MANIFESTASI KARDIOVASKULER PADA SKLERODERMA

Muhammad Muqsith, Joewono Soeroso

Skleroderma, atau sklerosis sistemik, adalah penyakit meluas yang ditandai dengan akumulasi jaringan ikat yang berlebihan; fibrosis; pembentukan autoantibodi terhadap sejumlah antigen seluler; dan perubahan degeneratif pada kulit, otot rangka, sinovium, pembuluh darah, saluran pencernaan, ginjal, paru dan jantung. Fenomena Raynaud, disfungsi esophagus dan kulit sklerotik menjadi karakter utama penyakit ini dan dapat ditemui di lebih dari 90% pasien. Dua varian utama skleroderma adalah kutaneus difus (20% kasus) dan kutaneus terbatas (80% kasus). Tipe difus yang lebih sedikit ini ditandai dengan penebalan kulit pada ekstremitas bagian distal dan proksimal serta batang tubuh dan sering melibatkan ginjal, paru dan jantung.
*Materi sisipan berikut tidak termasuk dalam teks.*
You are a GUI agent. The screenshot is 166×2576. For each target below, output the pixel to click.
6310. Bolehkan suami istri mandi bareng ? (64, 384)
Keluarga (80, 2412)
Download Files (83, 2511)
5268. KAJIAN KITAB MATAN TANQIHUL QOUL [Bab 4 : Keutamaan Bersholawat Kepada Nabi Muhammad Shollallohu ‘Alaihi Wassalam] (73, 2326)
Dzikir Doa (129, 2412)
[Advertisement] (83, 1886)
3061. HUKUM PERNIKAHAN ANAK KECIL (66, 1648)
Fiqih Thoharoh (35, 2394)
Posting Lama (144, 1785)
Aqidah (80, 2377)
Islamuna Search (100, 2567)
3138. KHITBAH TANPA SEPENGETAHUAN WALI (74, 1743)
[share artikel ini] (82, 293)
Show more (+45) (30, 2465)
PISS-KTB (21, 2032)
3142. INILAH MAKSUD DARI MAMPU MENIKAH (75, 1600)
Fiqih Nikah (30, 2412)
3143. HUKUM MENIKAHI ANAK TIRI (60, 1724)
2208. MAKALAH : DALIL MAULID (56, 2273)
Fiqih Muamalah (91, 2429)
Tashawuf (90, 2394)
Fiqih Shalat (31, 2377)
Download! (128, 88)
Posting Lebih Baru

Tipe difus adalah jenis yang progresif dan sering merusak banyak organ dalam, tidak hanya kulit saja. Pada tipe terbatas yang menonjolkan sindrom CREST (kalsinosis, fenomena Raynaud, disfungsi esofagus, sklerodaktili dan teleangiektasia), perubahan pada kulit hanya terbatas pada wajah, jari jemari dan bagian distal ekstremitas. Varian ketiga yang jarang didapatkan adalah overlap syndrome; sindrom ini terdiri dari skleroderma yang terasosiasi dengan penyakit jaringan ikat lainnya, misalnya lupus sistemik (SLE), artritis rheumatoid, polimiositis dan sindrom Sjögren (Roldan 2009, Gabrielli 2009; Roldan 2008).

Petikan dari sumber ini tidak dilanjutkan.